La Sainte-Baume et Marie-Madeleine

De Cotignac 500 :

Marie-Madeleine ! Figure de sainteté bien connue et aimée des chrétiens, l’Apôtre des Apôtres ! L’une des personnalités les plus riches de la tradition chrétienne.

Éléments bibliques

La réflexion exégétique, grâce notamment au labeur de saint Grégoire le Grand, réunit sous le nom de Marie-Madeleine plusieurs figures évoquées en divers récits de l’Évangile.
Elle apparaît sous plusieurs vocables :

  • Marie de Magdala, la démoniaque devenue disciple (Lc 8,1-3), présente au pied de la croix (Mt 27,55-56 ; Mc 15,40-41 ; Jn 19,25) et à l’ensevelissement de Jésus (Mt 27,61 ; Mc 15,47 ; Lc 23,55-56), premier témoin de la résurrection (Mt 28,1-8 ; Mc 16,1-8 ; Lc 24,1-11; Jn 20,1.11b.12.13.17.18), que Jésus envoie en mission auprès de ses frères (Mc 16,9-11 ; Jn 20,11-18).
  • Marie de Béthanie, la sœur de Marthe (Lc 10,38-42) lors de la résurrection de Lazare (Jn 11,1-46).
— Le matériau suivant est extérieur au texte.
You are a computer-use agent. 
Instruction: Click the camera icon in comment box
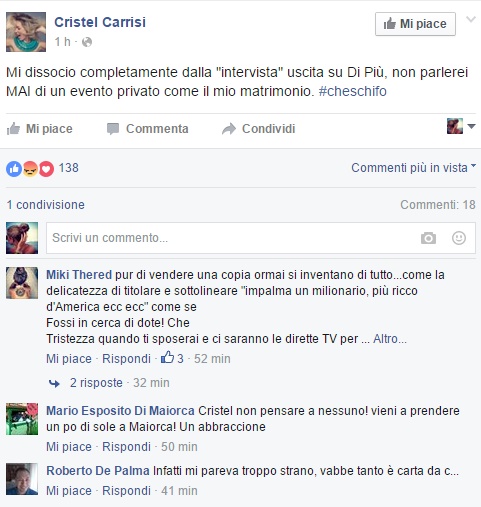(x=428, y=238)
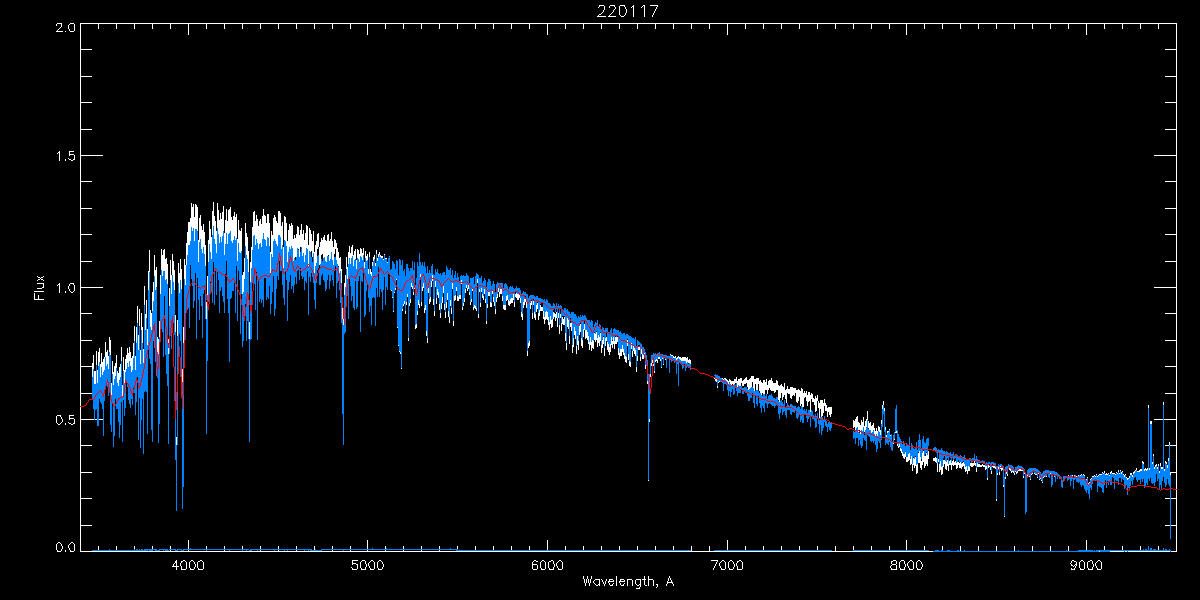Image resolution: width=1200 pixels, height=600 pixels.
Task: Click the Flux axis label
Action: click(40, 288)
La femme qui fit l’onction de Jésus à Béthanie précisément (Mt 26,6-13 ; Mc 14,3-9 ; Jn 12,1-8) (onction sur la tête en signe de la royauté de Jésus).
  • La pécheresse pardonnée et aimante (Lc 7,36-50) qui apporte le parfum pour en oindre les pieds de Jésus et qui les essuie avec ses cheveux (onction sur les pieds en signe de sa mort et de sa sépulture).
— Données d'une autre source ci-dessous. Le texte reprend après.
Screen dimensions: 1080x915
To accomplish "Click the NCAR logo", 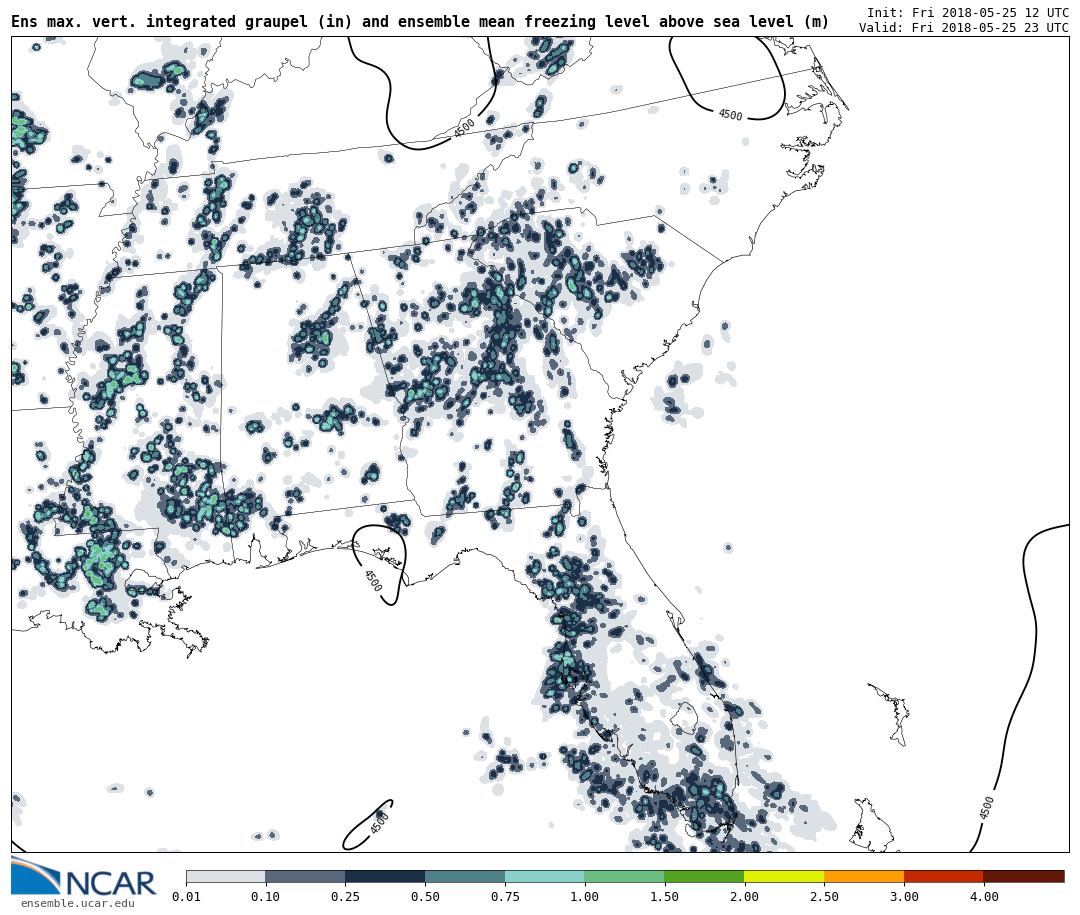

Même si l’exégèse donne lieu à des débats, nous pensons, à titre personnel et à la suite d’une longue tradition d’exégèse, que ces trois récits désignent une même personne. Sur quelle base ? Nous nous fondons sur celle de leurs ressemblances spirituelle et psychologique (même zèle, même amour ardent, même expérience du pardon, même liberté dans l’expression de la foi et de l’amour à chaque fois : au pied de la Croix, à l’ensevelissement, à la résurrection, à l’écoute de Jésus ou en essuyant ses pieds avec ses cheveux). Des articles de fond spécialisés pourront apporter des éclairages plus précis (voir bibliographie), notamment sur l’apport décisif de l’Évangile de Jean à ce sujet.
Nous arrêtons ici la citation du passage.